Associations Incorporation Act 2009 - Statutory review
The report was released in November 2015. The recommendations include 12 amendments to the Act and four amendments for consideration when remaking the Associations Incorporation Regulation 2010. It also recommended that Fair Trading’s guidance material reflect and respond to the nature of current enquiries made by associations and illustrate best practice meeting procedures. They specifically mentioned the recording and management of conflict of interest.
In terms of the Act, several of the recommendations aim to provide greater clarity or relate to processes ie issues around reserving or changing a name, etc. Four recommendations however are particularly interesting:
“....where an association’s constitution is the model constitution, any amendments to the model constitution take effect on the day the relevant amendment to the model rules comes into operation; and takes effect without the requirement of a special resolution of the association; and does not require the approval of the Director-General;” (referring to Section 25)(p23)
This proposal means that associations will not be required to hold an AGM to ratify to the consitution and there will be no extra fees or charges. However associations will need to be paying attention to potential changes to the Model Constitution, have an understanding of the impact of the change and whether, where there is an option, they actually want it to apply to their organisation.
“Make provision for the duties of the Committee to include the duty of each member of a committee of an association to carry out his or her functions for the benefit, so far as practicable, of the association and with due care and diligence and include protection from personal liability for members of committee who act in good faith. (Part 4 Division 1);” (p23)
Under the current Act the only Committee or Board member duties explicitly referred to are managing conflict of interest, “and the duty to not dishonestly use their position or information” (p16). There is also reference to a Committee or Board member’s liability if they allow their association to operate whilst insolvent.

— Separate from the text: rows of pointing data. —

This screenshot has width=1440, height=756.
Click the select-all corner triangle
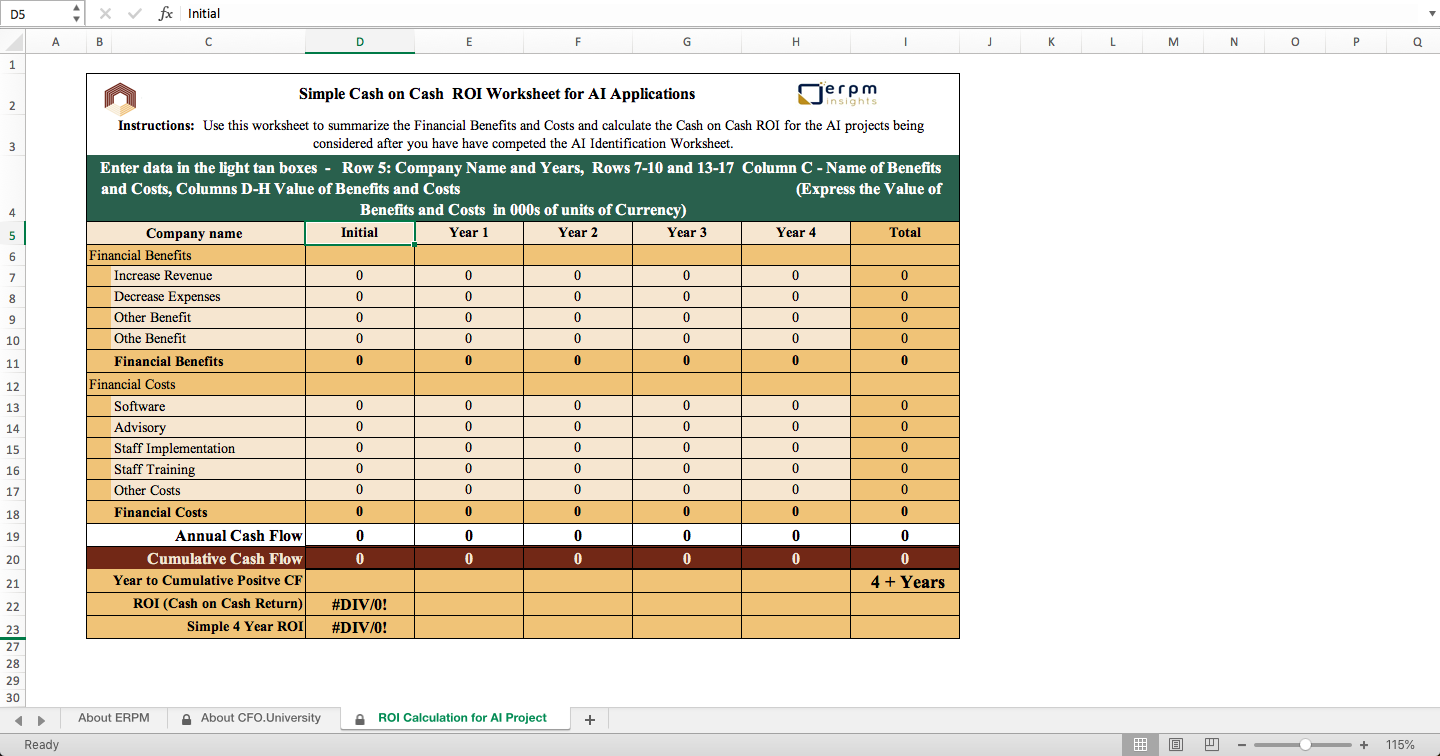12,42
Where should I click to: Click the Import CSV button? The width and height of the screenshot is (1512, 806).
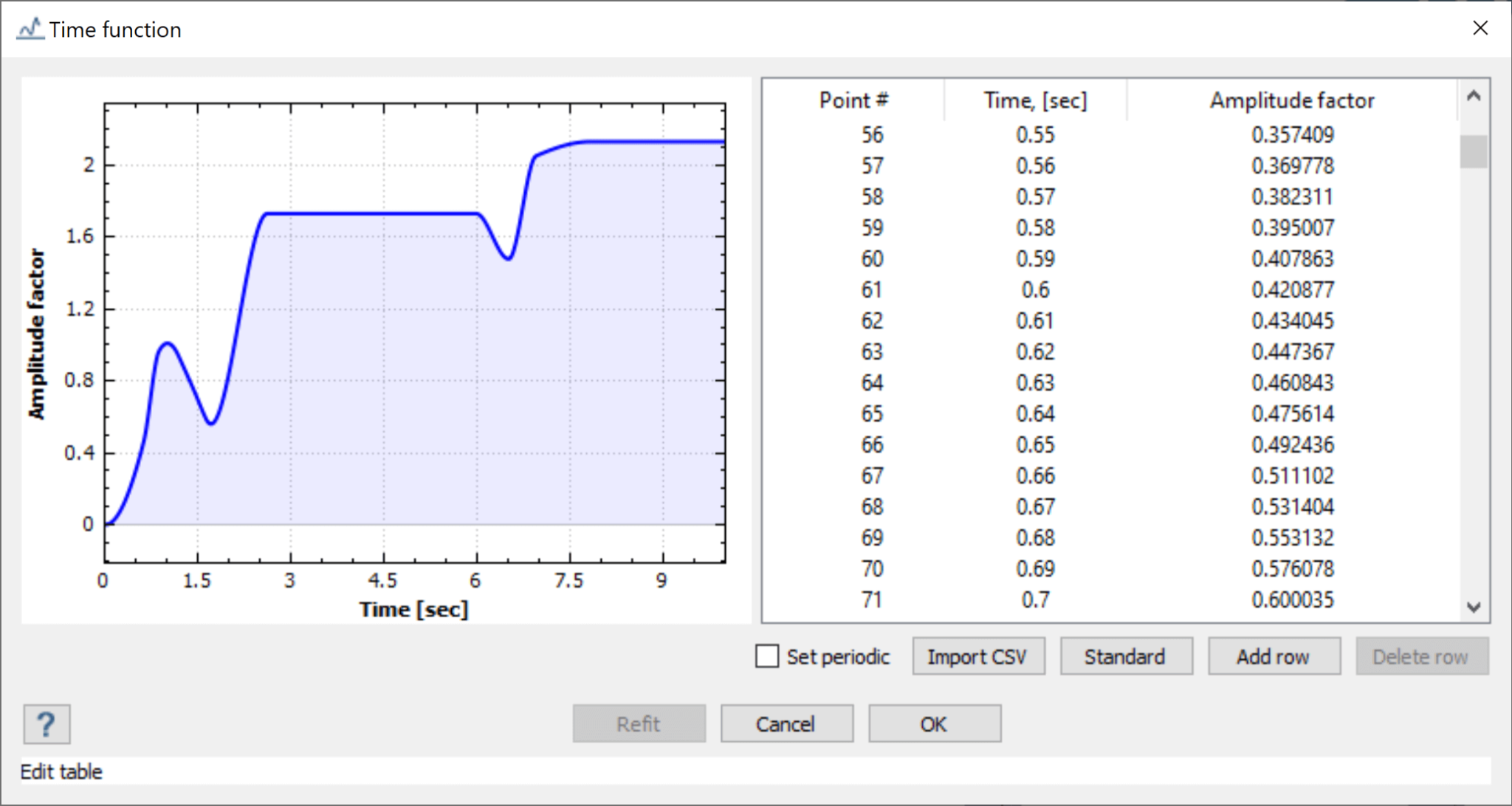(978, 656)
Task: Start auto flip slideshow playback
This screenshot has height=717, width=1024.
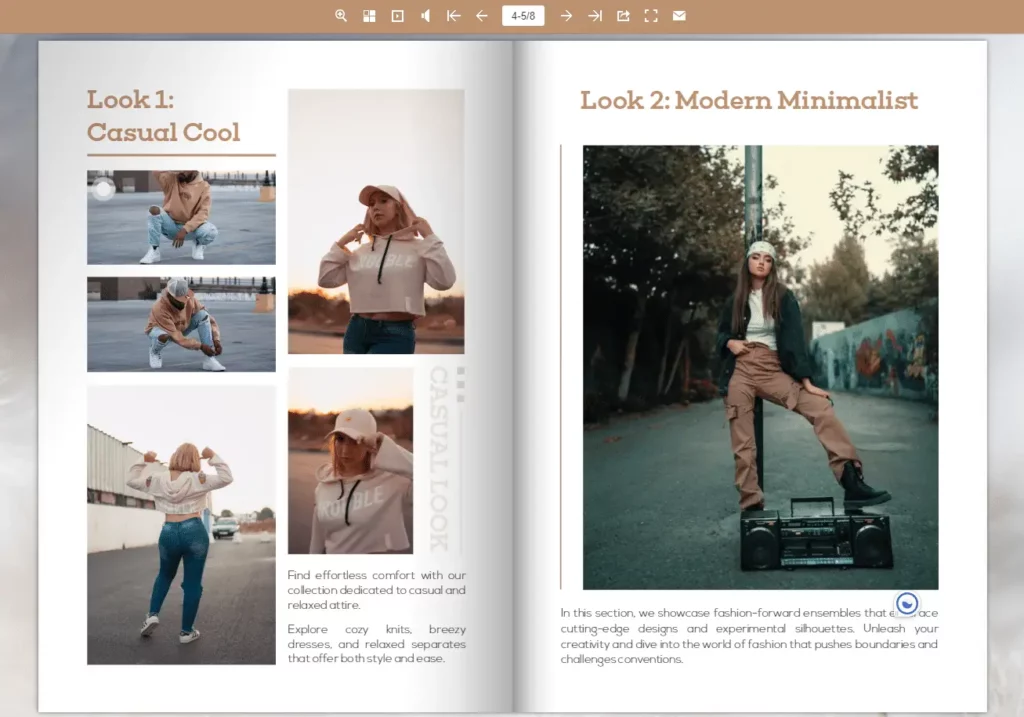Action: click(x=397, y=16)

It was noted that the key duties, “to act in good faith for the best interests of the organisation and for a proper purpose and the duty to act with reasonable care, skill and diligence” (p 16) were not referenced. The proposed change will align the Act with comparable legislation such as Sec 37 of the Strata Schemes Management Act 2015 (NSW).
It also proposed that Committee or Board responsibilities be included in the Model Constitution.
Other interesting recommendations included:
“Electronic voting to be allowed when association members are voting remotely, provided this is permitted by the association’s constitution (section 38);”
“Amend section 28 to include a provision to the effect that if the Constitution provides for office bearers, the number of terms that the same person can hold the office for is specified.”
In addition, in the appendices there is a summary of the 2015 online survey data and an overview of the Fair Trading’s 2013 Discussion Paper “Improving governance within incorporated associations” submissions including Fair Trading’s response.